In some parts of Puerto Rico, it’s not uncommon to have multiple addresses with the same street name and same house number in the same ZIP Code. Some rural areas don’t even have formal addresses for housing units.

In some parts of Puerto Rico, it’s not uncommon to have multiple addresses with the same street name and same house number in the same ZIP Code.

Census 2020 Logo with Tagline

This complicates mail delivery, slows disaster recovery, frustrates visitors, and has long required the U.S. Census Bureau to rely on more expensive and labor-intensive procedures for conducting island surveys.

That’s why, in the spring of 2019, the Census Bureau joined the U.S. Postal Service, the Department of Housing and Urban Development, the U.S. Army Corps of Engineers, and the Federal Emergency Management Agency to collaborate on a path forward for improved federal efforts to collect and manage Puerto Rico address data.

What Happens When Addresses Are Not Standardized?

When multiple places across Puerto Rico share the same street name, house number and ZIP Code, extra steps are needed to differentiate them: a special “urbanización,” or subdivision, code or similar geographic designation often has to be included in the address.

In more rural areas, sorting out duplication requires knowing the kilometer marker for the address, similar to mile markers. And, even more challenging, an estimated 30% of dwellings have no formal address whatsoever.

These extra fields for existing addresses could be more manageable if they were formatted consistently in data sets provided for Puerto Rico.

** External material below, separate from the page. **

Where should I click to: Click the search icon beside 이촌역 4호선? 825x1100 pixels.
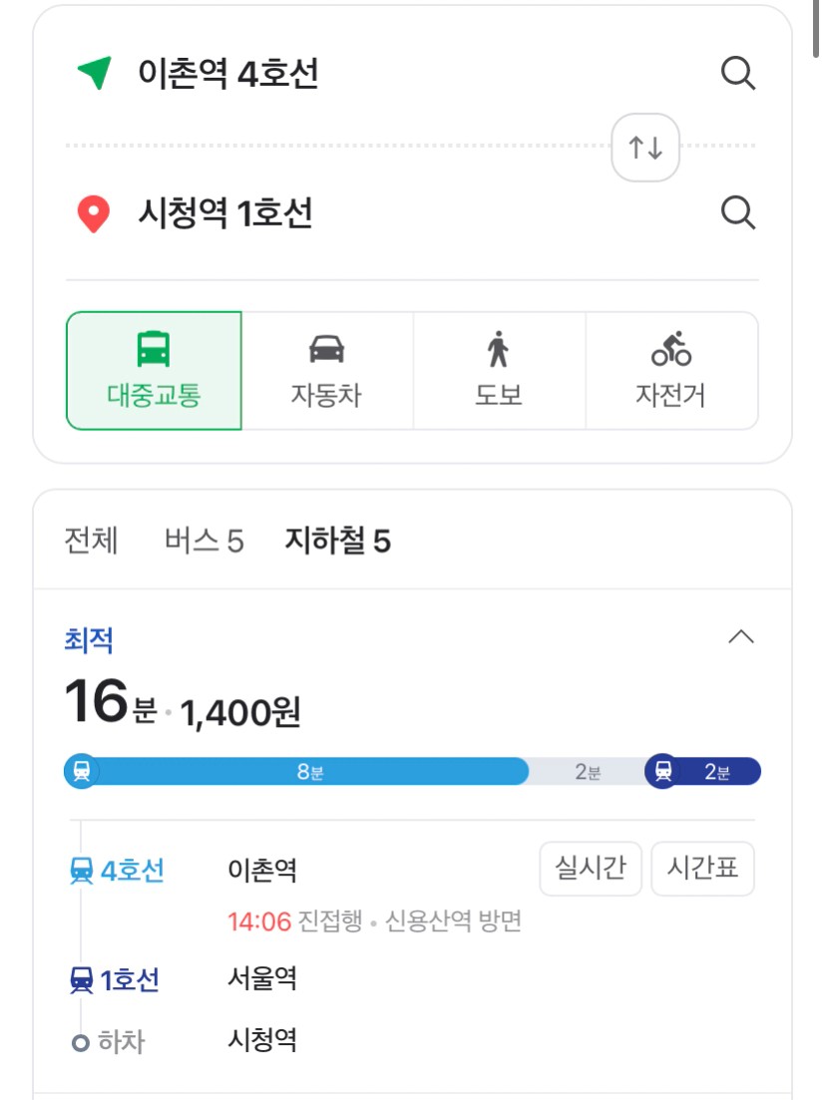point(738,73)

But there is great variety in how residents, businesses and government agencies identify locations.

Residents of the island themselves might write the same address six different ways. Here are examples of the same fictional Puerto Rico addresses presented in six different ways (from Figure 6 on page 47 of the 2010 Census of Puerto Rico Assessment Report):

12-14 CALLE 34 SE
CASA 14 CALLE 34 SE BLQ 12
C-34SE B 12 N 14
14 C/34 SURESTE BLK12
C.34 BLOQ 12-14 SE
34TH ST SE BLDG 12 HSE 14

Among businesses and government agencies, standardization has also been elusive. Databases don’t always accommodate extra fields for necessary information and, as a result, that information is often dropped.

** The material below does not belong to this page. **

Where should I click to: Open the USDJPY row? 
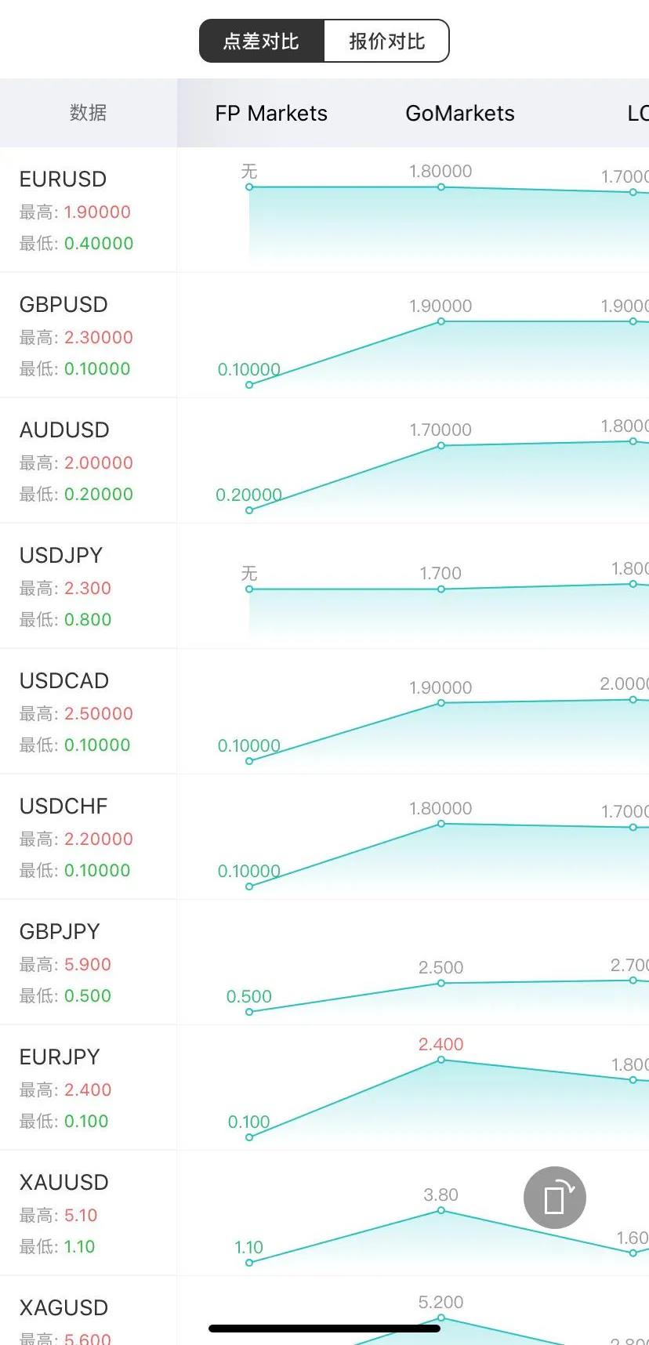[x=325, y=586]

Working to Standardize Address Management

The new federal Puerto Rico Address Data Working Group (PRADWG) met in Puerto Rico in July to learn from key local officials, exchange best practices, understand the address situation on the ground, and develop recommendations.

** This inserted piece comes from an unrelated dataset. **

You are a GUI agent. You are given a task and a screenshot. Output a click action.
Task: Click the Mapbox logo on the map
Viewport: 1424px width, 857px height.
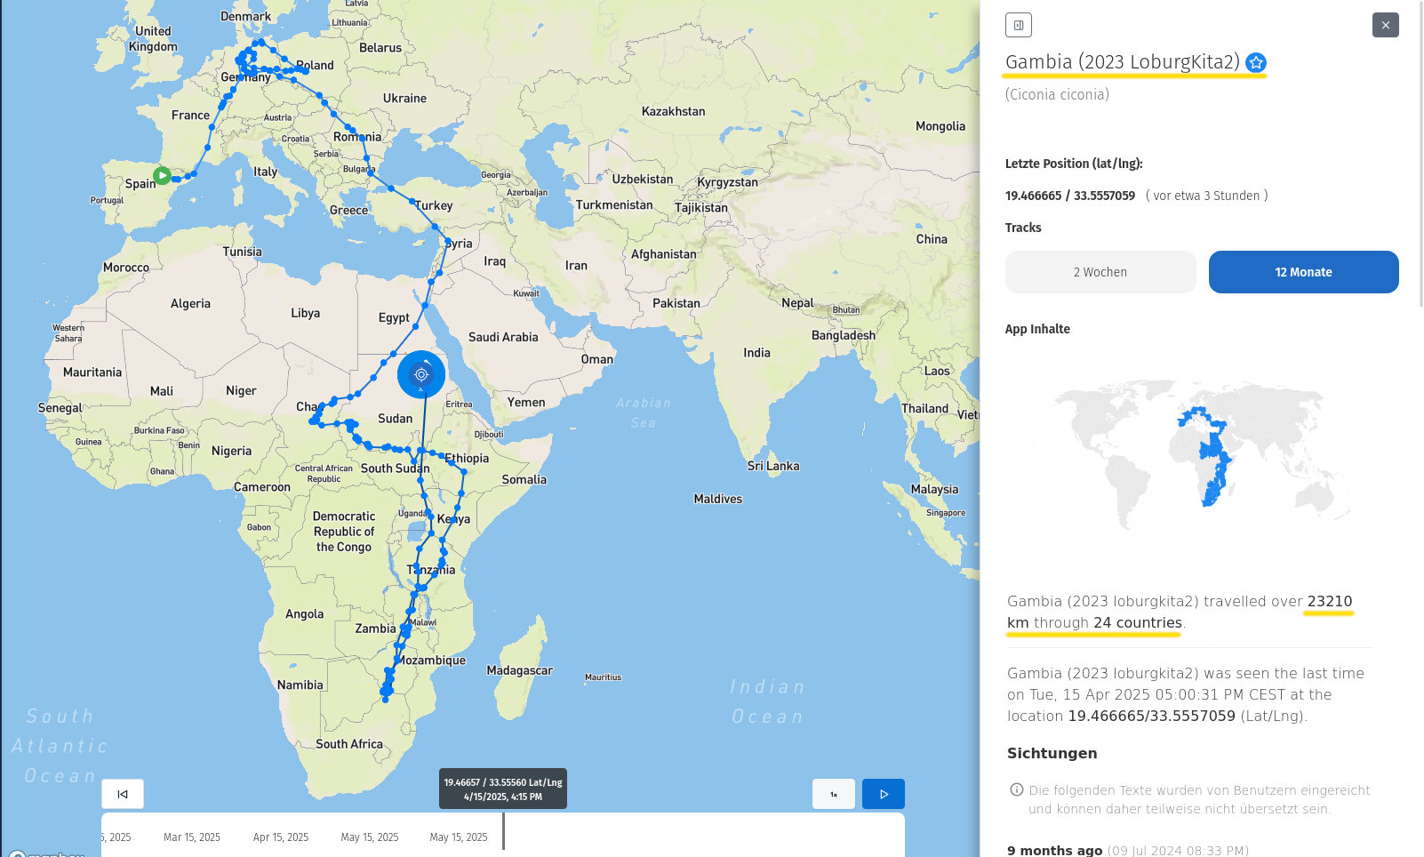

The group delivered its recommendations to the Federal Geographic Data Committee (FGDC), the project’s sponsor. PRADWG asked FGDC to encourage federal agencies to adopt proven practices in collecting and managing Puerto Rico addresses.

That includes systematically cleaning and standardizing address data manually or through automated methods. The committee also recommended ongoing validation of addresses through the U.S. Postal Service and other field work.

In the next phase of collaboration, the group is advocating that federal agencies make their data practices, tools and procedures for managing Puerto Rico addresses public.

Solving the challenges in managing Puerto Rico addresses won’t happen overnight, and certainly not in time for the 2020 Census. Any changes to addressing will be determined and implemented by the commonwealth, and the island is still in recovery from Hurricanes Irma and Maria.

That’s why the Census Bureau plans to hand-deliver 2020 census forms to every household in Puerto Rico. At the same time, it will update each dwelling’s address and location in a standardized format, and note the physical location of the dwelling on a map.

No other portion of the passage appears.